It was established that doxorubicin-induced ROS over production occurs inside mitochondria and is mediated by the mitochondrial NADPH oxidase activity⁴⁷. Previously we compared the effect of free DOX, before and after encapsulation in polymer gold complex^{28 30}. Following this methodology³⁰, DOX was chelated to gold salt previous deprotonation of C24 before interaction to polymers chains. In this steric conformation, DOX chelated to gold complex do not bind Fe³⁺/Fe²⁺ and so do not promote ROS production responsible of cardiotoxicity. Previously, we evaluated the biological effect of the NFL-TBS 60-43 peptide on glioblastoma and pancreatic cell mitochondria48. Others authors indicated that NFL can interact directly with mitochondria, such as vimentin, to regulate mitochondrial motility interacting with a N-terminal domain of vimentin⁴⁹. Based on previously studies, we have demonstrated the exceptional activity of a combined formulation composed by NFL-TBS.40-63 peptide under biotinylated form and doxorubicin into gold complex nanoparticles (DOX IN-NFL@AuNPs) to PDAC.

Our studies showed that ROS can oxidatively damage tumor cells and improve tumor cell apoptosis. The experimental results are shown in Figure 3, compared with the model group, the C1-A and C1-B groups could significantly increase the ROS content in the tumor cells of mice with pancreatic cancer (p < 0.0001). C1-A group (DOX IN-NFL@AuNPs diluted 4 times) have a better effect compared to C1-B group (DOX IN-NFL@AuNPs diluted 2 times) and C3-A/C3-B groups corresponding to BIOT-NFL at specific concentrations.

 Figure 2 

A) Effect of DOX IN-NFL@AuNPs on the body weight of pancreatic cancer in mice. Body weight was shown as Mean ± SD by Two-way ANOVA. Model group compared with DOX IN-NFL@AuNPs group, *p<0.05 and **p<0.05. B) DOX IN-NFL@AuNPs on the tumor volume of pancreatic cancer in mice. Tumor volume (mm3). C) Representation of tumor volume sizes of tumor-bearing nude mice in each group.

 Figure 3 

Statistical analysis of DOX IN-NFL@AuNPs (C1-A-C1-B groups) and model groups as reference (Model, DOX, C2; C3-A; C3-B) on the ROS content of PANC-1 cancer cell after i.v. onto mice. Data was shown as Mean ± SD. Data was analyzed by One-way ANOVA, *p<0.05, **p<0.01 and ***p<0.001.

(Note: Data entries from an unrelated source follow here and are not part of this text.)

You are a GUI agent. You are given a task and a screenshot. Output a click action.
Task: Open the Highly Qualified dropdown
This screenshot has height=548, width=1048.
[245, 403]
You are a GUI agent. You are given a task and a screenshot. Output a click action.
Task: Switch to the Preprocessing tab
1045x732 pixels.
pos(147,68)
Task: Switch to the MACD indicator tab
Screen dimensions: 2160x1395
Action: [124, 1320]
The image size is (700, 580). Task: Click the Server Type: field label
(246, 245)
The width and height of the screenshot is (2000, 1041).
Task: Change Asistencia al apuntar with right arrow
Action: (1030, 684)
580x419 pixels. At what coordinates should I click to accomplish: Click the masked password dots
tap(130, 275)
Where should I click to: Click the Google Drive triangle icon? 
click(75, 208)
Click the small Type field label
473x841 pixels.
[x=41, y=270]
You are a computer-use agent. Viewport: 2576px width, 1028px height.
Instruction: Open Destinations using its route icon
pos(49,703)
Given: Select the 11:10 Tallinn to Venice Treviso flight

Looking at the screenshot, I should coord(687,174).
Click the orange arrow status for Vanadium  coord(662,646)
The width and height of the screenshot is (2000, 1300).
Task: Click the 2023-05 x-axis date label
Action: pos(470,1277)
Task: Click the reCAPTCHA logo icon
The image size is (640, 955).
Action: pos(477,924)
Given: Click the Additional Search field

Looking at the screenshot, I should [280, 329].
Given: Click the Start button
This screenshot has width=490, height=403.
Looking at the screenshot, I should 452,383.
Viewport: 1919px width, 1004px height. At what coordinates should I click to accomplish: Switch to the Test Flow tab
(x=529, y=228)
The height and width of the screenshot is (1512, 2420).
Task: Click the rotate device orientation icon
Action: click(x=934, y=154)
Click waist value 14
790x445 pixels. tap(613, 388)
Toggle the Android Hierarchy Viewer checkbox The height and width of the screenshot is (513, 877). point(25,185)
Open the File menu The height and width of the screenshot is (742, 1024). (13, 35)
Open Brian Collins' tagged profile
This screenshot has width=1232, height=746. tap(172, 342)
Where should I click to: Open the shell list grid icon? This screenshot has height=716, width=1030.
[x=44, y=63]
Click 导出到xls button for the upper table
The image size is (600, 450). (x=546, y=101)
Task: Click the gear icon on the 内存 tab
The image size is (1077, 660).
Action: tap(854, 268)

We also estimate that C2 group (DOX IN PEG AuNPs) and DOX group (free DOX) both impacts the ROS content in pancreatic cancer cells with similar results. Accordingly of these findings, we can conclude that the combination of DOX and BIOT-NFL at specific doses, confers a better steric and chemical configuration of the complex that improves ROS content in pancreatic cancer cells.

Blood screening

The number of cells in the whole blood of nude mice was detected using a hemocytometer.

Hematology screening is a relevant analysis to check a good response after chemotherapy treatment in oncology field, and the state of inflammation⁵⁰. As proved previously, several parameters connected to red blood are altered by anthracycline drugs as doxorubicin and other metabolites with consequent alteration of membrane structure and biochemical process of metabolism⁵¹. Contrarily to chemotherapeutic drugs (i.e. doxorubicin), we demonstrated in previous study that NFL- TBS 60-53 under gold nanoformulation (BIOT-NFL-PEG-AuNPs)²⁷ improve the number of WBC, NE and LY (p<0.01), and significantly reduce the content of MCV and MCH (p < 0.01), with an outstanding effect on platelets production²⁷. Herein, we discovered that a dual combination of DOX and NFL-TBS 60-53 (BIOT-NFL) into gold formulation did not affect the number of blood cells compared to the model group.

All experimental results are shown in Figure S2 in Supporting Information.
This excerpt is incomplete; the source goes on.